● **TASK DETAILS**: The required result is a copy of each line below in which "Select" appears.

RECORDS SUPPLIED Block Start

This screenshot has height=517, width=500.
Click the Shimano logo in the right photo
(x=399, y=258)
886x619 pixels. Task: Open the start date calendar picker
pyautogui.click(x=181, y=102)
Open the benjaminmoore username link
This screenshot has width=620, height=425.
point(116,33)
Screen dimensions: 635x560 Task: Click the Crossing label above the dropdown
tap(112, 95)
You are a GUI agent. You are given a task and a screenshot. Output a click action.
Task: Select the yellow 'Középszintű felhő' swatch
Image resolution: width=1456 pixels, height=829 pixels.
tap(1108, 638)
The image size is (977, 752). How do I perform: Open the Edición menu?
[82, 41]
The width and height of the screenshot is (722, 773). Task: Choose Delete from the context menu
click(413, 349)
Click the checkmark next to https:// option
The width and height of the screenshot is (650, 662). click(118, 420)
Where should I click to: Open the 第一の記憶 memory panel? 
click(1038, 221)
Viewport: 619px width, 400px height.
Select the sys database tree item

RECORDS SUPPLIED Block End

● **TASK OUTPUT**:
Task: Select the yellow 'Középszintű felhő' swatch
Select the sys database tree item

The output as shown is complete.